◆ **Work instruction**
Retype every entry in its entirety, without alteration.

◆ **Given data**
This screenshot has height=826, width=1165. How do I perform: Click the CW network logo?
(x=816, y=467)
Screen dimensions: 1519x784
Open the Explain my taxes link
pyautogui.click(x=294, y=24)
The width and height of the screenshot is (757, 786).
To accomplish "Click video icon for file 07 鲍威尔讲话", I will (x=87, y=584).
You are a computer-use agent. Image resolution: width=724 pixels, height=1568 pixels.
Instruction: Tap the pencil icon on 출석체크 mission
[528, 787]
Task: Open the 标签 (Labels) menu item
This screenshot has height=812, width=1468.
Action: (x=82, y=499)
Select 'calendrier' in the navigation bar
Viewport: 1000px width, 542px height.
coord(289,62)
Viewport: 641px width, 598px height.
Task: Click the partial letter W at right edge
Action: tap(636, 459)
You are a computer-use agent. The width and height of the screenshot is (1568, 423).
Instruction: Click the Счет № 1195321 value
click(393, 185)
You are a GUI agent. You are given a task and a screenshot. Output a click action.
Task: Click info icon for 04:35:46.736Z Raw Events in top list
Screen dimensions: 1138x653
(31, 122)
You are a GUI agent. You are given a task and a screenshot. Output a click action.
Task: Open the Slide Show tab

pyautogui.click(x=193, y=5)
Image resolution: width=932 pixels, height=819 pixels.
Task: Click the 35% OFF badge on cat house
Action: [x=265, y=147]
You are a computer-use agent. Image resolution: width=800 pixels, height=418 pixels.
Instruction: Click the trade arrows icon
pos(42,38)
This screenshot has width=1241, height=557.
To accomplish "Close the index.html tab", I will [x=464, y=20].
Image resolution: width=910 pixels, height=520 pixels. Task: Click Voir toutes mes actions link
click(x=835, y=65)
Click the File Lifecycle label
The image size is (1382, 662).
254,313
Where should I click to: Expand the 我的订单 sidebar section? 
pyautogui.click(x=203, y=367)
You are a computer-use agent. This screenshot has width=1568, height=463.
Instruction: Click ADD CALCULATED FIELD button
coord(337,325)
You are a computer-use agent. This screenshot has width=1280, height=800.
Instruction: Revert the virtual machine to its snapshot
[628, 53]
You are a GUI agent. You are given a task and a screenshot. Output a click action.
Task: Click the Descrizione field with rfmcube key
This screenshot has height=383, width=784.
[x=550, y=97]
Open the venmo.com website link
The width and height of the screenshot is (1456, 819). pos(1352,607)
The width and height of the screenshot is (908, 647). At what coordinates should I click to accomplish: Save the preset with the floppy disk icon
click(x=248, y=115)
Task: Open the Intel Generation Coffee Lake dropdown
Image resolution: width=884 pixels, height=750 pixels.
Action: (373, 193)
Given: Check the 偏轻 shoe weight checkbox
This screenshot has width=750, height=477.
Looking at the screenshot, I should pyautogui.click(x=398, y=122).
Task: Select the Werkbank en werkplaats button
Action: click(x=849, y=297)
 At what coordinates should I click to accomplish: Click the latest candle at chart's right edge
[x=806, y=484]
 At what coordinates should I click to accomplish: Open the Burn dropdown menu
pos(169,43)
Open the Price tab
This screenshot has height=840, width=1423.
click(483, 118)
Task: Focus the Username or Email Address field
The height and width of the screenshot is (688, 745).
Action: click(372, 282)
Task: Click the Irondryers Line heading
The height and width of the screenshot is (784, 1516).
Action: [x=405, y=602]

◆ **Answer to the exercise**
This screenshot has height=826, width=1165. How do I perform: Click the CW network logo?
(x=816, y=467)
Screen dimensions: 1519x784
Open the Explain my taxes link
pyautogui.click(x=294, y=24)
The width and height of the screenshot is (757, 786).
To accomplish "Click video icon for file 07 鲍威尔讲话", I will (x=87, y=584).
You are a computer-use agent. Image resolution: width=724 pixels, height=1568 pixels.
Instruction: Tap the pencil icon on 출석체크 mission
[528, 787]
Task: Open the 标签 (Labels) menu item
This screenshot has height=812, width=1468.
Action: (x=82, y=499)
Select 'calendrier' in the navigation bar
Viewport: 1000px width, 542px height.
coord(289,62)
Viewport: 641px width, 598px height.
Task: Click the partial letter W at right edge
Action: tap(636, 459)
You are a computer-use agent. The width and height of the screenshot is (1568, 423).
Instruction: Click the Счет № 1195321 value
click(393, 185)
You are a GUI agent. You are given a task and a screenshot. Output a click action.
Task: Click info icon for 04:35:46.736Z Raw Events in top list
Screen dimensions: 1138x653
(31, 122)
You are a GUI agent. You are given a task and a screenshot. Output a click action.
Task: Open the Slide Show tab

pyautogui.click(x=193, y=5)
Image resolution: width=932 pixels, height=819 pixels.
Task: Click the 35% OFF badge on cat house
Action: [x=265, y=147]
You are a computer-use agent. Image resolution: width=800 pixels, height=418 pixels.
Instruction: Click the trade arrows icon
pos(42,38)
This screenshot has width=1241, height=557.
To accomplish "Close the index.html tab", I will [x=464, y=20].
Image resolution: width=910 pixels, height=520 pixels. Task: Click Voir toutes mes actions link
click(x=835, y=65)
Click the File Lifecycle label
The image size is (1382, 662).
254,313
Where should I click to: Expand the 我的订单 sidebar section? 
pyautogui.click(x=203, y=367)
You are a computer-use agent. This screenshot has width=1568, height=463.
Instruction: Click ADD CALCULATED FIELD button
coord(337,325)
You are a computer-use agent. This screenshot has width=1280, height=800.
Instruction: Revert the virtual machine to its snapshot
[628, 53]
You are a GUI agent. You are given a task and a screenshot. Output a click action.
Task: Click the Descrizione field with rfmcube key
This screenshot has height=383, width=784.
[x=550, y=97]
Open the venmo.com website link
The width and height of the screenshot is (1456, 819). pos(1352,607)
The width and height of the screenshot is (908, 647). At what coordinates should I click to accomplish: Save the preset with the floppy disk icon
click(x=248, y=115)
Task: Open the Intel Generation Coffee Lake dropdown
Image resolution: width=884 pixels, height=750 pixels.
Action: (373, 193)
Given: Check the 偏轻 shoe weight checkbox
This screenshot has width=750, height=477.
Looking at the screenshot, I should pyautogui.click(x=398, y=122).
Task: Select the Werkbank en werkplaats button
Action: click(x=849, y=297)
 At what coordinates should I click to accomplish: Click the latest candle at chart's right edge
[x=806, y=484]
 At what coordinates should I click to accomplish: Open the Burn dropdown menu
pos(169,43)
Open the Price tab
This screenshot has height=840, width=1423.
click(483, 118)
Task: Focus the Username or Email Address field
The height and width of the screenshot is (688, 745).
Action: click(372, 282)
Task: Click the Irondryers Line heading
The height and width of the screenshot is (784, 1516).
Action: [x=405, y=602]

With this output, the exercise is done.